## Work to do
Copy out the items below exactly, from the line containing "Click the Wetterzentrale" through the line containing "Action: (x=901, y=8)", with both of those lines included and nothing else.

## Record set

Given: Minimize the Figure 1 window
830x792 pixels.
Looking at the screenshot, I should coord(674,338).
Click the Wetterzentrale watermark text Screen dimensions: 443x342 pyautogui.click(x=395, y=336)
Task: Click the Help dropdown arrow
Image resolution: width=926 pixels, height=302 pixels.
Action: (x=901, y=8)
--
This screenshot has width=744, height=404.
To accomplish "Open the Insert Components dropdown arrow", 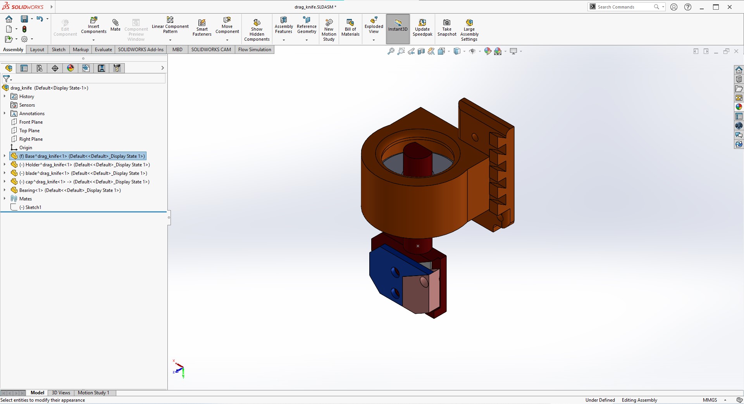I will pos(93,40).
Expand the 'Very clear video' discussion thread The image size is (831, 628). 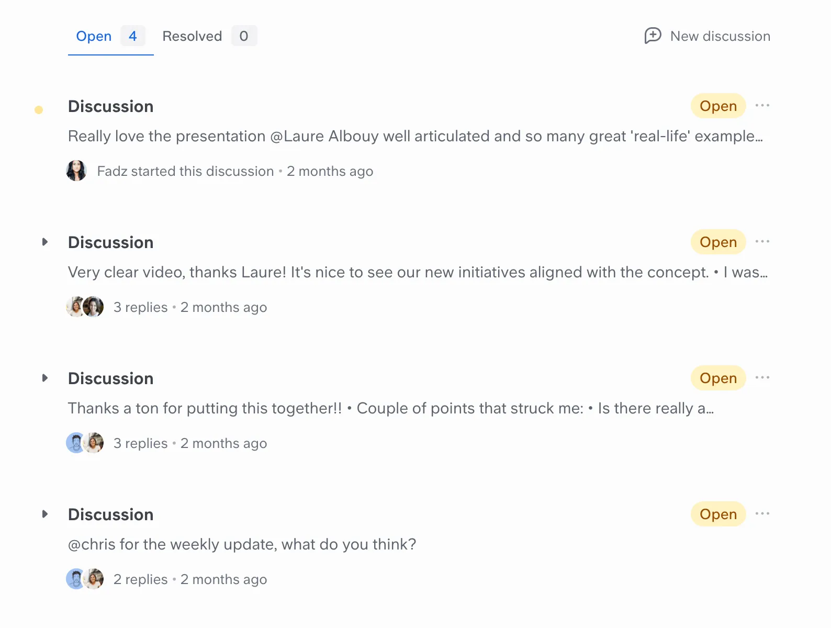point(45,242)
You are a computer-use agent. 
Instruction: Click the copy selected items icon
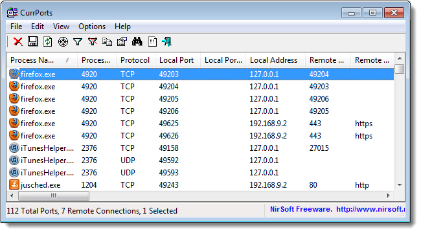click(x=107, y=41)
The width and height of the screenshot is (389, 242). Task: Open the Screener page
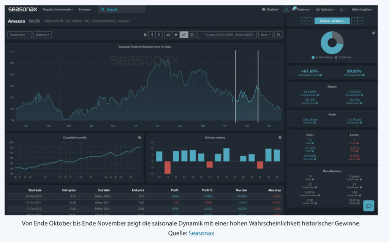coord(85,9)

## Answer in full
Click the Wetterzentrale watermark text Screen dimensions: 443x342 pyautogui.click(x=395, y=336)
Task: Click the Help dropdown arrow
Image resolution: width=926 pixels, height=302 pixels.
Action: (x=901, y=8)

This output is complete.